**PROBLEM DETAILS:** Where a record holds a picture, leave the picture out; otherwise repeat every record exactly.

*-*-*

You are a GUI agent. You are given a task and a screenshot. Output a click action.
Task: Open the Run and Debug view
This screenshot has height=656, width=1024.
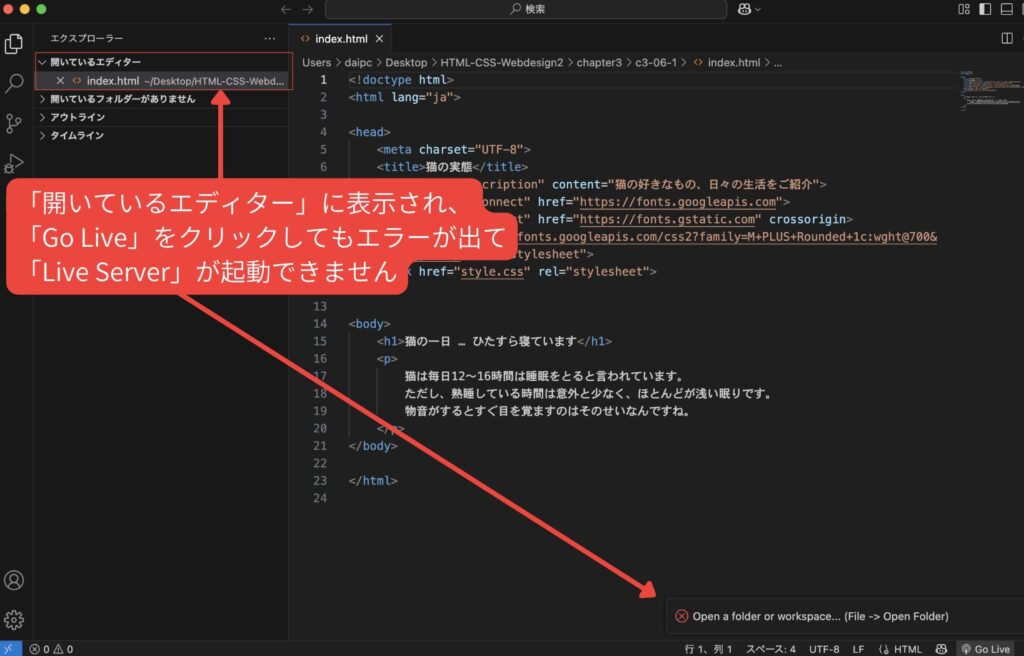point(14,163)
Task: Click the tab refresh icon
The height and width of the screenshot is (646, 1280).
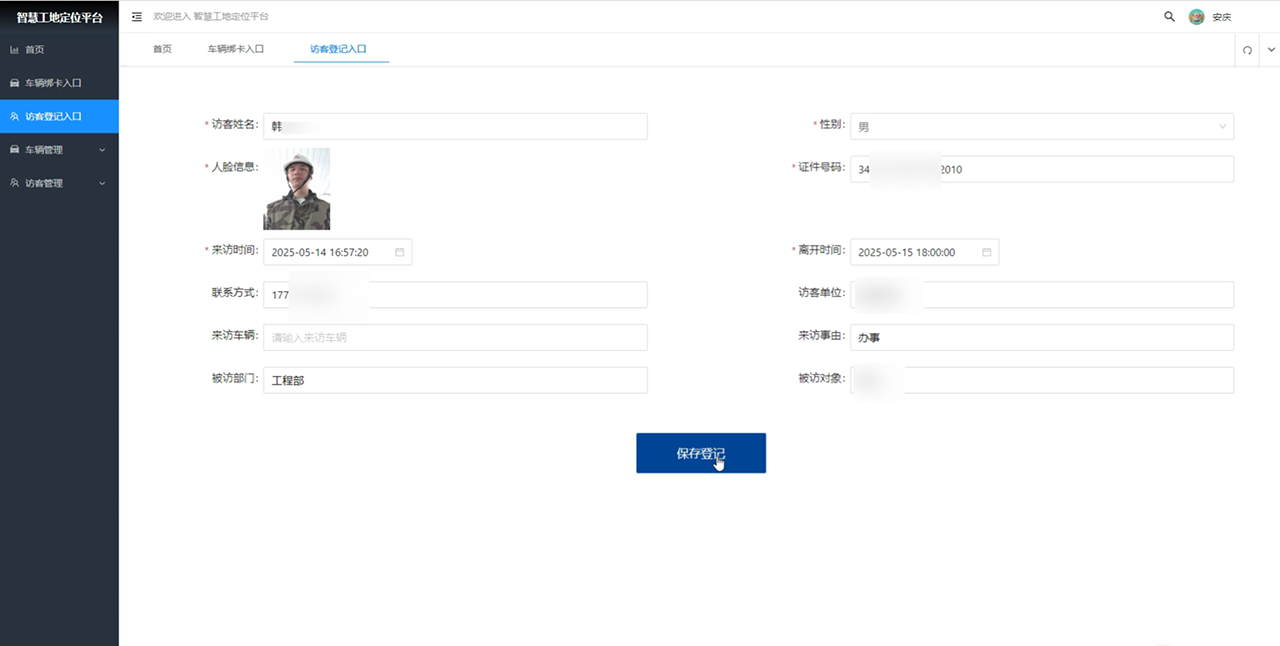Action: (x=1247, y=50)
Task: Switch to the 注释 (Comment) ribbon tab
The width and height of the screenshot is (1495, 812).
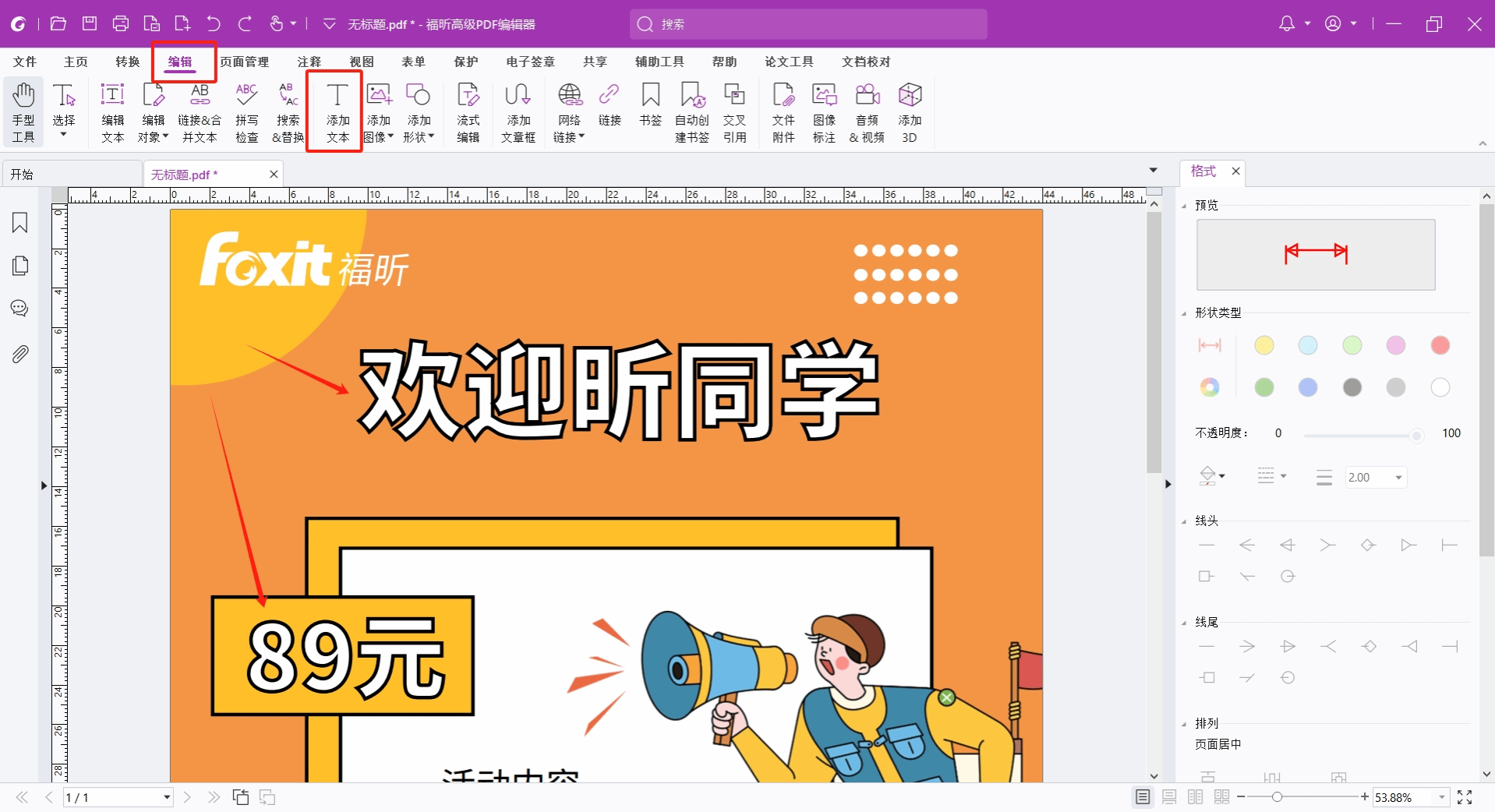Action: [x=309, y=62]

*-*-*

**RESULT OF THIS EXERCISE:**
You are a GUI agent. You are given a task and a screenshot. Output a click action.
Task: Open the Run and Debug view
This screenshot has height=656, width=1024.
point(14,163)
Task: Click the tab refresh icon
The height and width of the screenshot is (646, 1280).
Action: (x=1247, y=50)
Task: Switch to the 注释 (Comment) ribbon tab
The width and height of the screenshot is (1495, 812).
Action: [x=309, y=62]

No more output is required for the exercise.